Karl Fritz était un caporal de l’armée allemande et appartenant au 10e bataillon des chasseurs alpins. Il écrit cette lettre à ses parents et ses soeurs en août 1916, donc la guerre se fait déjà pendant 2 ans.

Il décrit le transport à quelques kilomètres de Verdun et la bataille. Le 2e août, ils sont transportés devant le fort de Souville. En plus, il décrit de manière développée ce qu’il a vu pendant ses 3 jours dans les trous des obus, près de la mort. Il parle de l’horrible puanteur des cadavres, la peur de mourir et les fatigues qu’ils prennent pour sauver leur vie.

D’une ligne à l’autre, il décide de ne plus parler des misères qu’ils ont sur le front. À la fin, il dit que la situation est déjà mieux dans leur nouvelle basse base militaire.

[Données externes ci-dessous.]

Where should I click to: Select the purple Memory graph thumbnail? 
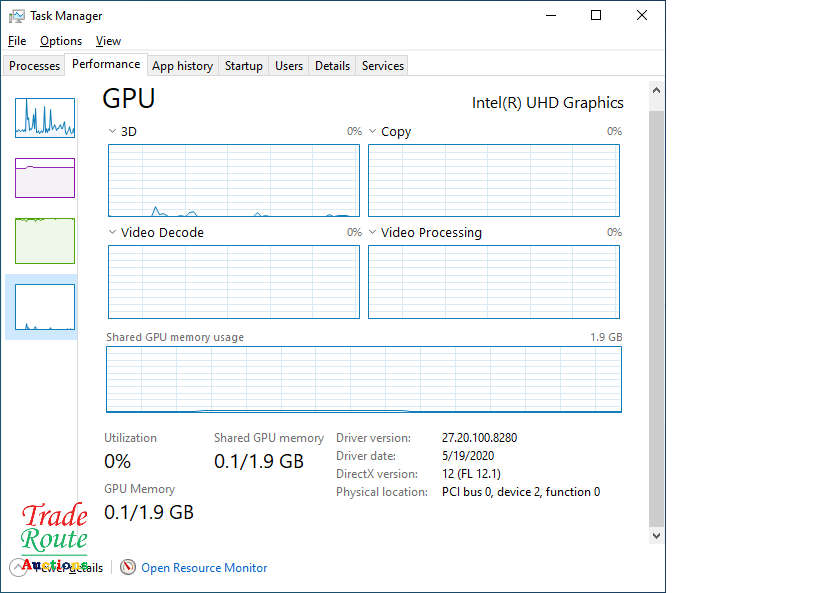45,178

Pour moi, c’est plus intéressant de lire un témoignage de quelqu’un qui était présent pendant cette phase horrible de la haine humaine, car ce témoignage est toujours connecté à des émotions, et non seulement un report par des personnes qui n’ont jamais vu la guerre. Il décrit bien la situation dans laquelle il se trouve, et pour moi, c’est plus facile de s’imaginer la douleur physique et émotionnelle que les soldats ont sentie pendant leur bataille.

C’est bien impossible de sentir le même qu’eux, mais ces témoignages aident à comprendre la situation et la cruauté de la guerre.